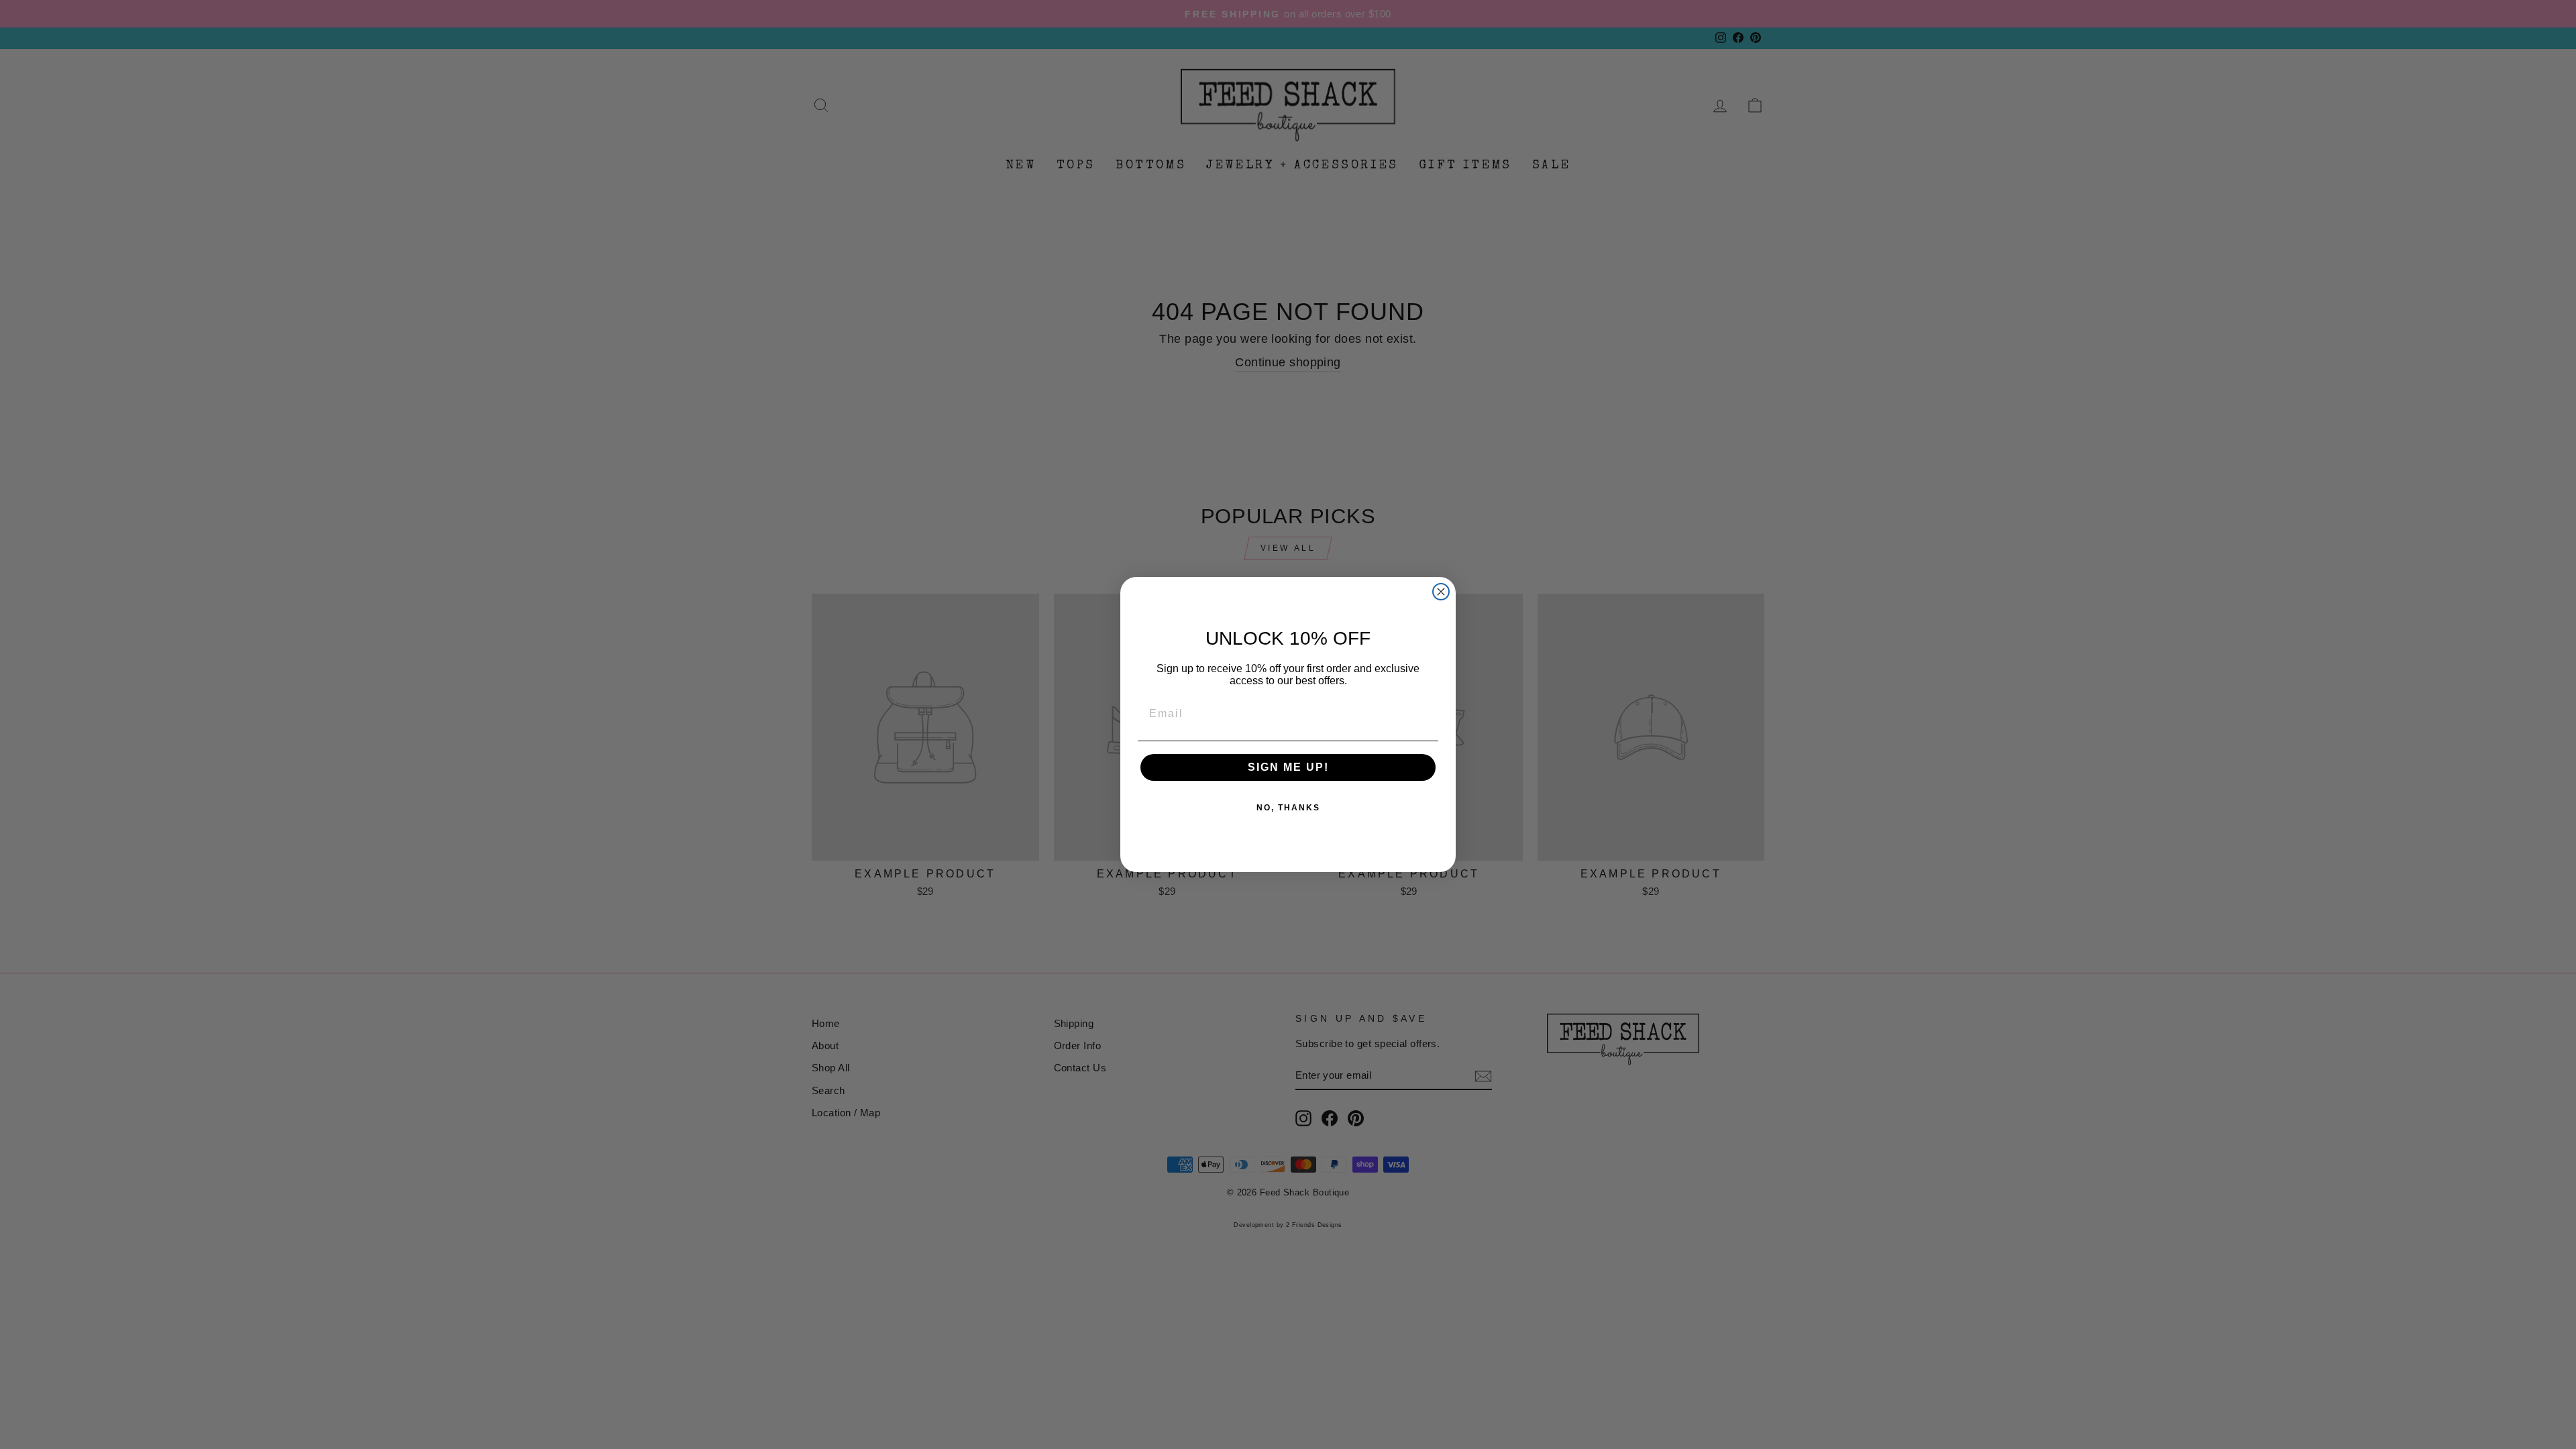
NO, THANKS (1288, 807)
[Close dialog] (1441, 592)
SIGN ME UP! (1288, 767)
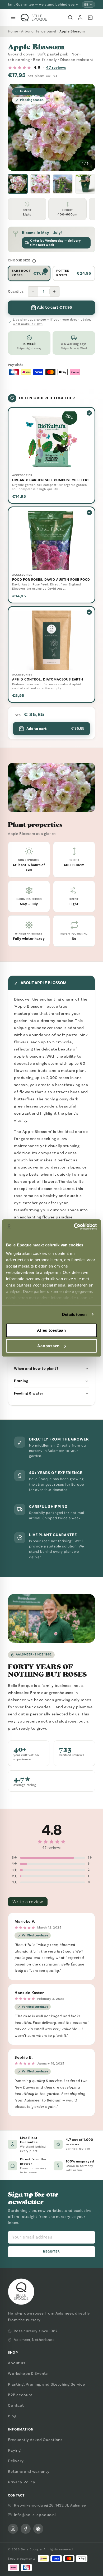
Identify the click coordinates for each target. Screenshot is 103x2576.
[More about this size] (34, 261)
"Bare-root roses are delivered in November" (43, 4)
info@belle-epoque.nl (35, 2514)
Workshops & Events (28, 2373)
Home (13, 31)
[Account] (80, 17)
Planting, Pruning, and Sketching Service (46, 2384)
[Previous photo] (16, 127)
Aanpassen (48, 1346)
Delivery (16, 2460)
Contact (16, 2405)
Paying (14, 2450)
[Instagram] (13, 2529)
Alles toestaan (51, 1330)
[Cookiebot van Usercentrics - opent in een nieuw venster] (74, 1226)
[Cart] (90, 17)
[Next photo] (87, 127)
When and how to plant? (36, 1368)
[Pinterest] (38, 2529)
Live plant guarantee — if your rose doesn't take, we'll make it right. (52, 322)
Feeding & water (28, 1393)
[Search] (70, 17)
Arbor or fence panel (38, 31)
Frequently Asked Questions (35, 2439)
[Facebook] (26, 2529)
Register (51, 2252)
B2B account (20, 2394)
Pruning (21, 1381)
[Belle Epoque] (34, 17)
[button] (18, 184)
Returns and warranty (29, 2471)
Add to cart (55, 728)
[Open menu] (13, 17)
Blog (12, 2416)
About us (16, 2363)
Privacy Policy (21, 2482)
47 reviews (56, 67)
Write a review (27, 1901)
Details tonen (74, 1314)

* [PROBLEM TO WORK ON] Copy every line from the data that includes the string "Pruning".

* [ANSWER]
Planting, Pruning, and Sketching Service (46, 2384)
Pruning (21, 1381)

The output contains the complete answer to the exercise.